PAGE EXTRACT >>
Income Tax Assessment Act 1997 Section 8-1,

Income Tax Assessment Act 1997 Section 10-5 and

Income Tax Assessment Act 1997 Section 20-25.

Reasons for decision

These reasons for decision accompany the Notice of private ruling.

Issue 1 Question 1

Section 8-1 of the ITAA 1997 allows a deduction for all losses and outgoings to the extent that they are incurred in gaining or producing assessable income, or in carrying on a business for the purpose of gaining or producing such income.

Where a taxpayer receives a refund of an item for which they have previous claimed a deduction, it is necessary to consider the character of the receipt in order to establish the taxation implications.

Section 6-5 of the ITAA 1997 provides that the assessable income of a resident taxpayer includes income according to ordinary concepts (ordinary income) derived directly or indirectly from all sources.

Relevant factors in determining whether a payment is ordinary income include:

    · whether the payment is the product of any employment, services rendered, or any business;

    · whether the payment is expected and relied upon;

    · the character of the payment in the hands of the recipient;

    · whether the payment is received as a lump sum or periodically; and

    · the motive of the person making the payment, although this is rarely decisive by itself.

DATA UNDER STUDY >>
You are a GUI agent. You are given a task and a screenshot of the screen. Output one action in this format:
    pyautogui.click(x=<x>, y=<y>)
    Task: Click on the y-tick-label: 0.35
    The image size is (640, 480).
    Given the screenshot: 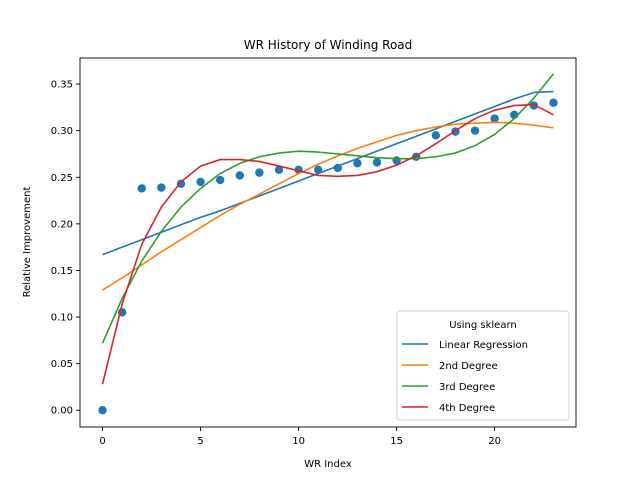 What is the action you would take?
    pyautogui.click(x=62, y=86)
    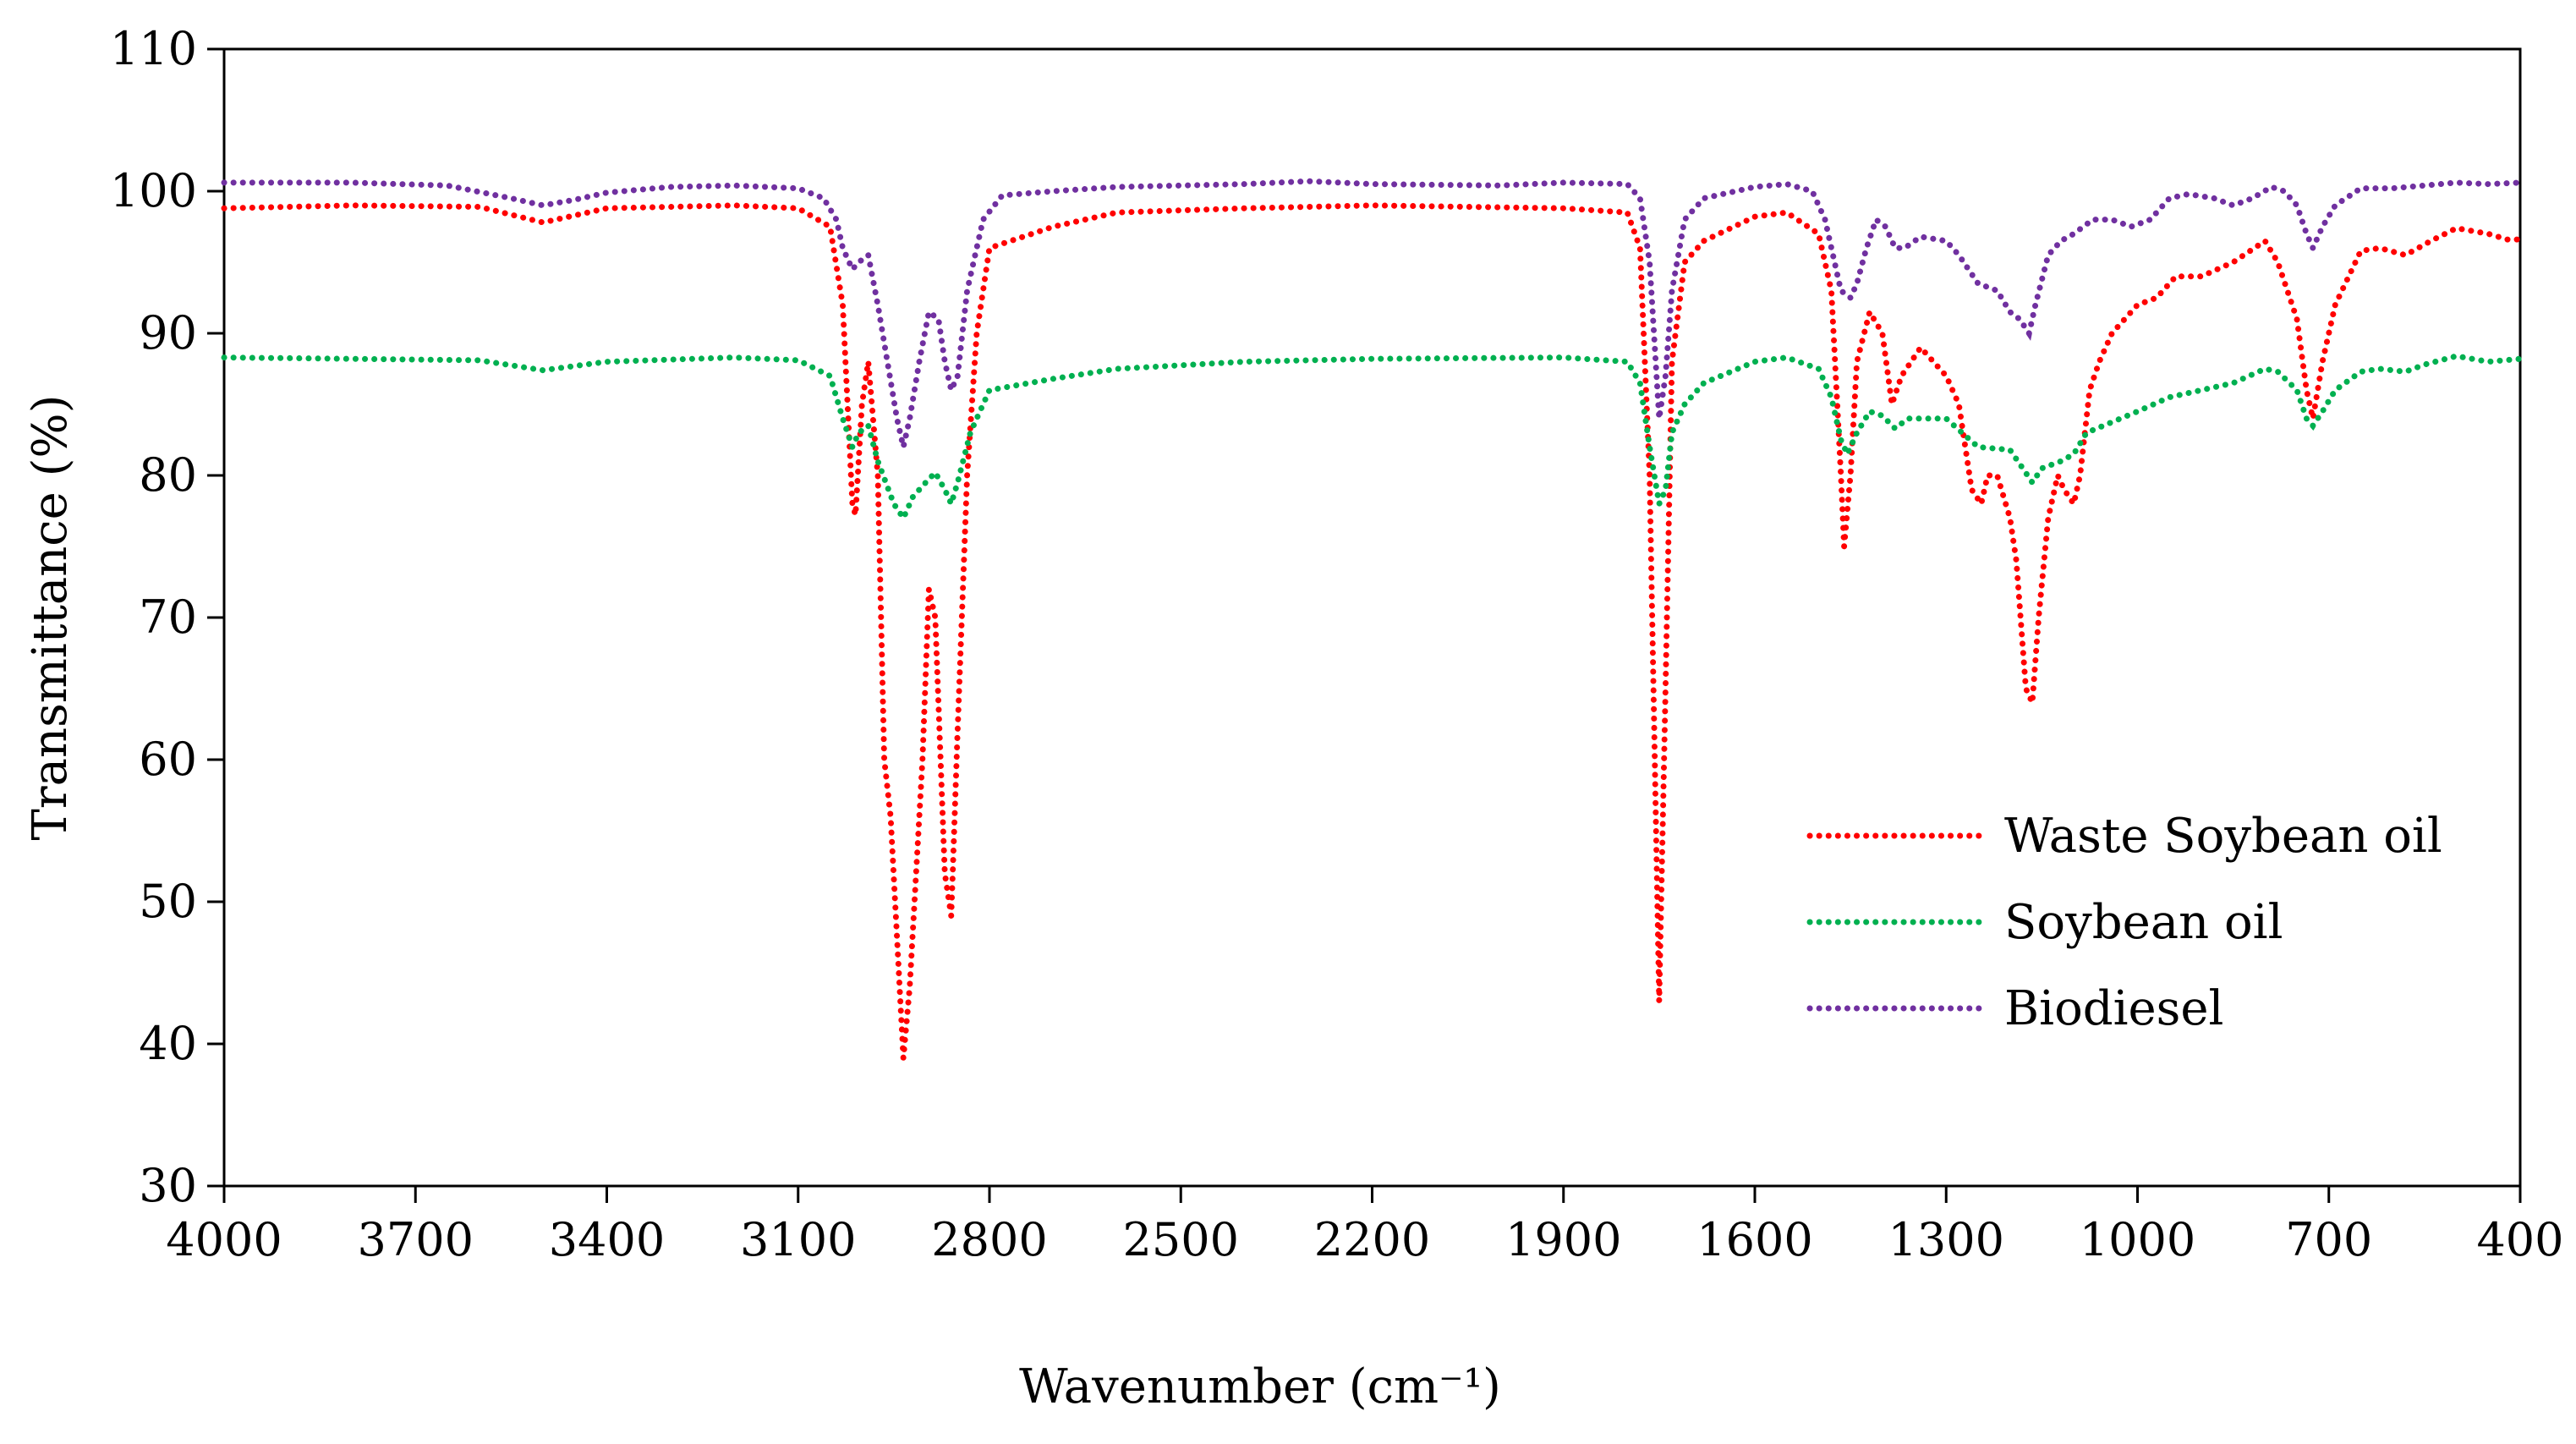 The image size is (2576, 1444). I want to click on y-tick-label: 110, so click(154, 48).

PROBLEM SET >>
1. From the tax ruling excerpt, reproduce the passage that begins at the words "Section 8-1 of" and stops after the words "producing such income.".
2. Using the tax ruling excerpt, decide whether each statement below agrees with it. Answer yes or no for each, and quote the deciding words.
(a) Section 8-1 of the ITAA 1997 allows a deduction for losses and outgoings incurred in gaining or producing assessable income.
(b) The motive of the person making a payment is usually decisive by itself.
(c) Whether a payment is received as a lump sum or periodically is one of the relevant factors listed.

OUTPUTS BY TASK >>
1.
Section 8-1 of the ITAA 1997 allows a deduction for all losses and outgoings to the extent that they are incurred in gaining or producing assessable income, or in carrying on a business for the purpose of gaining or producing such income.

2.
(a) Yes: "Section 8-1 of the ITAA 1997 allows a deduction for all losses and outgoings to the extent that they are incurred in gaining or producing assessable income"
(b) No: "the motive of the person making the payment, although this is rarely decisive by itself"
(c) Yes: "whether the payment is received as a lump sum or periodically"